Directive: Reproduce the lines below, substituting "Directive" for each occurrence of "Instruction" and leaving everything else unchanged.

Task material:

____

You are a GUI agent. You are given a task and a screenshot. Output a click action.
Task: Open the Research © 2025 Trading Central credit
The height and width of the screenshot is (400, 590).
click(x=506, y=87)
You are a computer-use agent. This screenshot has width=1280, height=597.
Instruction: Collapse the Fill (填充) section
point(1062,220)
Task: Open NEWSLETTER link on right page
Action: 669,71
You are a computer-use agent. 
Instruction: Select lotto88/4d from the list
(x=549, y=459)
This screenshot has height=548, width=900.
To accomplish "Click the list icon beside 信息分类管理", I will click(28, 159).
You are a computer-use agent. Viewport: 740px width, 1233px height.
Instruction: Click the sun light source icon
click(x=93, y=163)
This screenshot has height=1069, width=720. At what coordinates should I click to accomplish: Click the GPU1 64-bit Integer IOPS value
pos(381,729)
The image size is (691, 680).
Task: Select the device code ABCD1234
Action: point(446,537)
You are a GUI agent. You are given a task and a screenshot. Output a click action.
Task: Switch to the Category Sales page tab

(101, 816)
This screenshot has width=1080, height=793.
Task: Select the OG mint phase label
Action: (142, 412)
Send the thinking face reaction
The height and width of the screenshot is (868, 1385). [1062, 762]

____

Response to the task:
You are a GUI agent. You are given a task and a screenshot. Output a click action.
Task: Open the Research © 2025 Trading Central credit
The height and width of the screenshot is (400, 590).
click(x=506, y=87)
You are a computer-use agent. This screenshot has width=1280, height=597.
Directive: Collapse the Fill (填充) section
point(1062,220)
Task: Open NEWSLETTER link on right page
Action: 669,71
You are a computer-use agent. 
Directive: Select lotto88/4d from the list
(x=549, y=459)
This screenshot has height=548, width=900.
To accomplish "Click the list icon beside 信息分类管理", I will click(28, 159).
You are a computer-use agent. Viewport: 740px width, 1233px height.
Directive: Click the sun light source icon
click(x=93, y=163)
This screenshot has height=1069, width=720. At what coordinates should I click to accomplish: Click the GPU1 64-bit Integer IOPS value
pos(381,729)
The image size is (691, 680).
Task: Select the device code ABCD1234
Action: point(446,537)
You are a GUI agent. You are given a task and a screenshot. Output a click action.
Task: Switch to the Category Sales page tab

(101, 816)
This screenshot has width=1080, height=793.
Task: Select the OG mint phase label
Action: (142, 412)
Send the thinking face reaction
The height and width of the screenshot is (868, 1385). [1062, 762]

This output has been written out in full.